Just music: a sense of lineage from the personal to the cultural and beyond

 

 

Homage to Little Burgundy © Jody Freeman

 

As far as memory serves, the last Montréal Serai issue dedicated to music was exactly eight years ago… so it seemed about time to put out the (trumpet) call and see what “Just Music” meant to our community of contributors. Surprisingly, despite their wildly different approaches and focus, the submissions we received seem to hold a common thread  – a thread of history, a thread of legacy, a thread of continuity in cycles, rhythms, tradition and culture, both musically inherited and imagined. There is a sense of lineage that runs through this issue. Montréal Serai’s own lineage dating back to its theatrical beginnings in the 80s has always had a strong link to music and the telling of stories through that medium. Here are the stories of our contributors.

It is well known that Montréal has an important foundation in jazz. In a singular piece by writer and musician Paul Serralheiro, he uncovers his previously unpublished, 40-year-old recorded interview with Earl “Fatha” Hines, a pillar of jazz whose touring band once included Charlie Parker and Sarah Vaughan. Amidst the bustling sounds of the Rising Sun Celebrity Jazz Club, we hear Hines state simply, “You see, the story people don’t realize is, we didn’t know we were making history.” The Serralheiro of present day beautifully contextualizes the young Serralheiro’s wide-eyed brush with greatness. We feel privileged to be able to share this extraordinary find with our readers for the first time.

There is a good chance that anybody that has heard of classical Indian music also knows the name of the late virtuoso sitarist and composer Pandit Ravi Shankar, for years the most globally recognizable face and sound associated with the genre. Pandit Shankar’s student, sarodist Aditya Verma, provides us with a personal account of his journey at the age of 18, from Montréal to Delhi, immersing himself in the ancient Indian apprenticeship tradition known as Gurukula, living and learning music in the home of his guru, Pandit Shankar. We learn of the oral tradition dating back thousands of years that transmits Indian music from generation to generation. Pandit Shankar used this tradition to impart musical lessons to his students; Aditya’s father used this tradition with his students; and today, it is how Aditya relays musical knowledge to his own students. The musical lineage is intimate, encompassing, and generative.

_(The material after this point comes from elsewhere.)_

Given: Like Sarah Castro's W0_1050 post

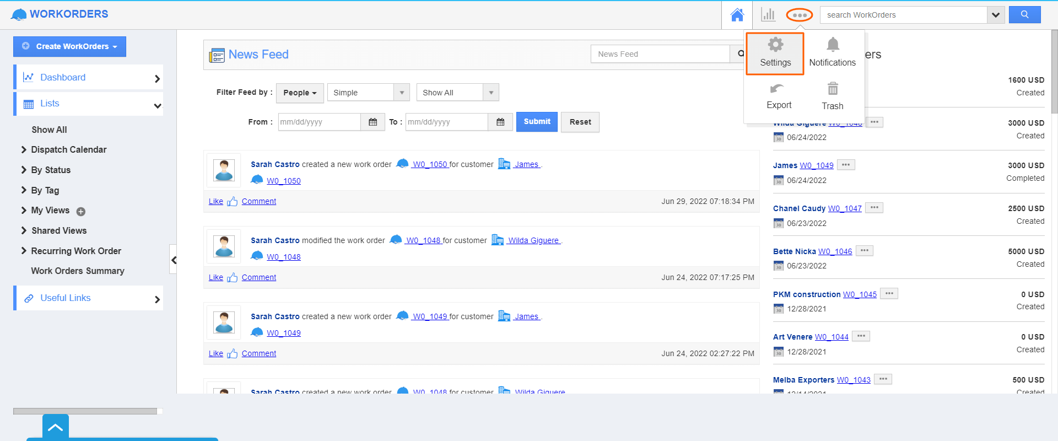Looking at the screenshot, I should point(216,201).
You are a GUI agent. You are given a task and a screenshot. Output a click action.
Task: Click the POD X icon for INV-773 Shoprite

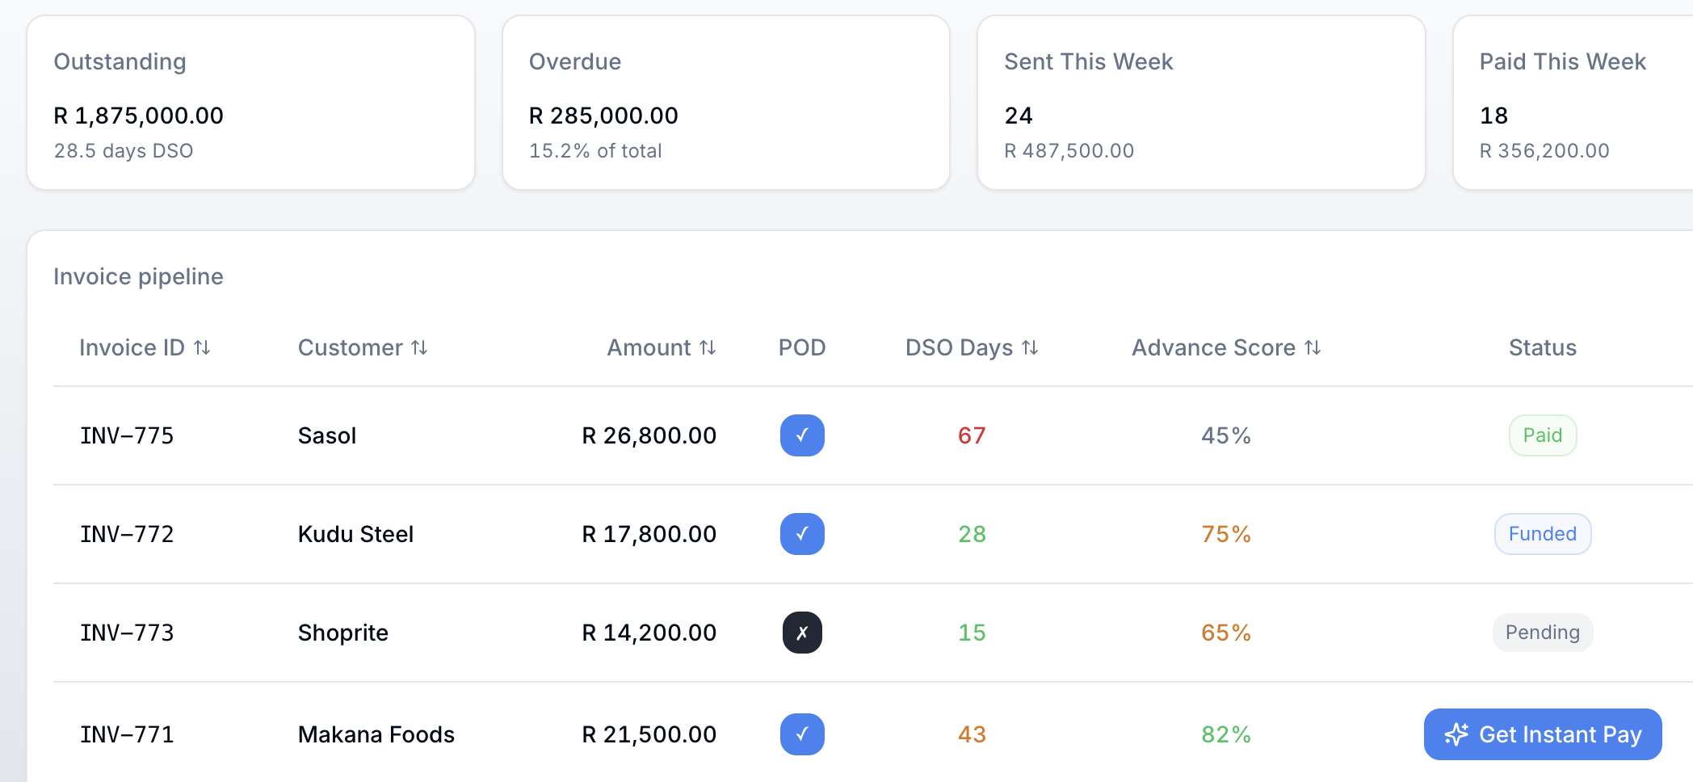(801, 633)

Generative inspiration can come from archived treasures as well. While Paul Serralheiro found an old cassette recording that led to his piece, Gavin Morais was inspired by archives of a much more personal nature. In Patterns of My Father’s Voice, Morais uses cassette-recorded radio performances of his late father’s poetry to stir up electronic musical soundscapes, propelled by the meter of his father’s recitations. Wonderfully assembled staccato beats and melodic snippets ricochet in drenched musical atmospheres, exposing the resonance of Michael Morais’ words. In Gavin’s piece Semen stick together, the listener almost feels that the late poet is being spurred on by the sonic collage, and the playful double entendres of his poem somehow become even more (pleasingly) absurd.

In a piece exploring lineage of another sort, feminist cultural historian, writer, and Serai editor Kerry McElroy reviews Robyn Sarah’s memoir Music, late and soon, recently shortlisted for the Mavis Gallant Prize for Non-fiction, awarded by the Quebec Writers’ Federation. Here we have another tribute to a mentor and teacher, Sarah’s piano teacher Phil Cohen, a main actor in her life story from early days to present. Kerry writes “The book is circular as a text, much the way that ideas of time, past, present and future are explored in the author’s life throughout it—in flashback, blurred timelines, and stressed continuities.” We learn of the author’s return to classical piano after many years of absence to become a writer, and her reunion with Cohen, and his philosophies on music and life.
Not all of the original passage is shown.